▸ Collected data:
#####

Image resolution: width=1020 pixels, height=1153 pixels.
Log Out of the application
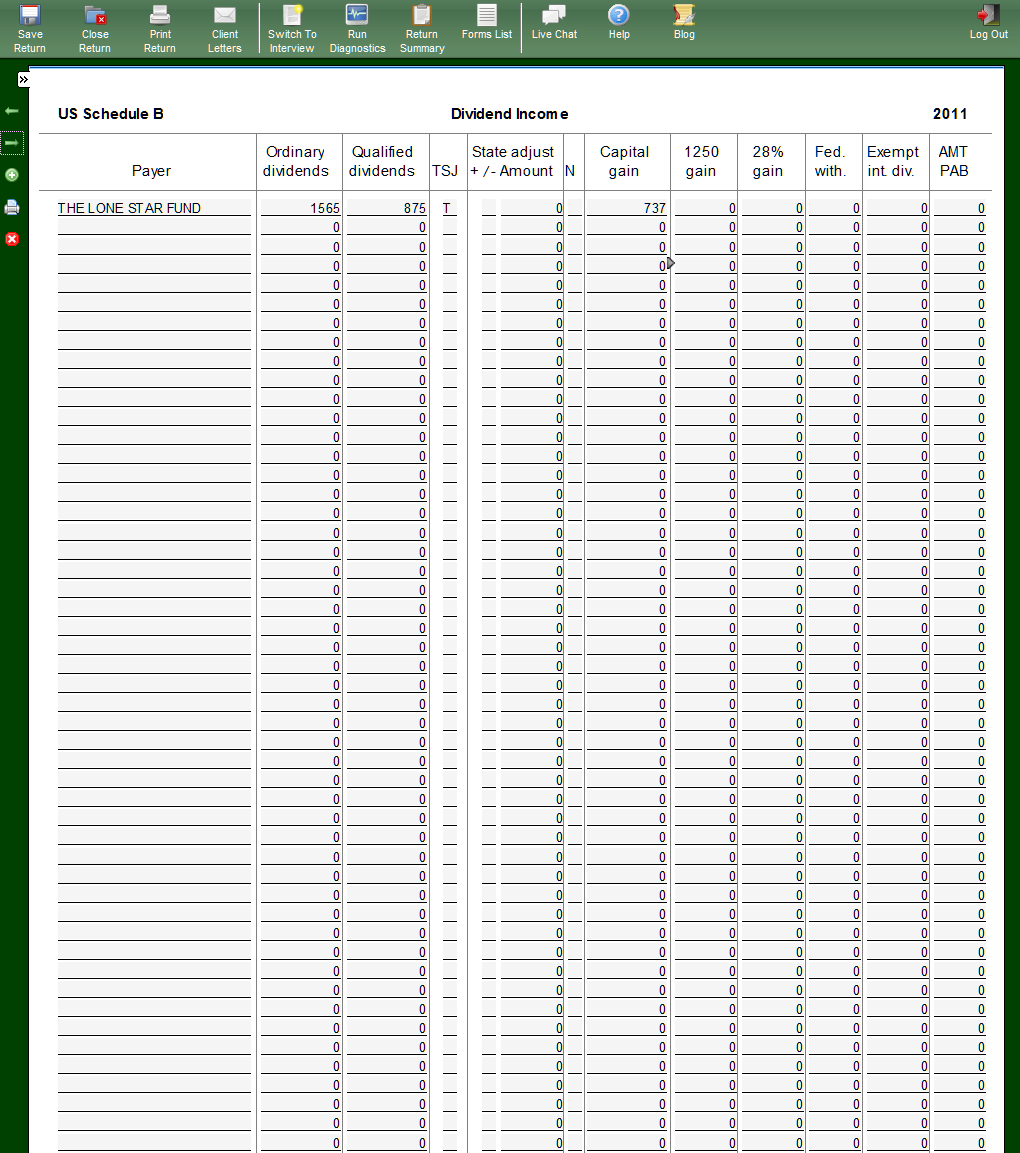point(988,22)
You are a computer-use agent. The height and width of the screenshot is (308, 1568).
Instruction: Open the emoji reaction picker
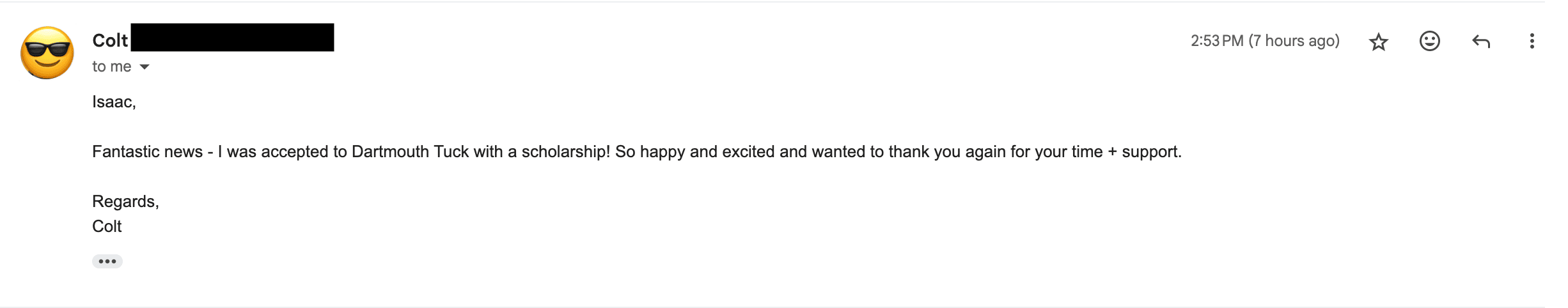pos(1429,41)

#####

▸ Description of the task: Once the pictures are set aside, transcribe the remaining lines above exactly.

▸ Completed task:
Image resolution: width=1020 pixels, height=1153 pixels.
Log Out of the application
point(988,22)
You are a computer-use agent. The height and width of the screenshot is (308, 1568).
Instruction: Open the emoji reaction picker
pos(1429,41)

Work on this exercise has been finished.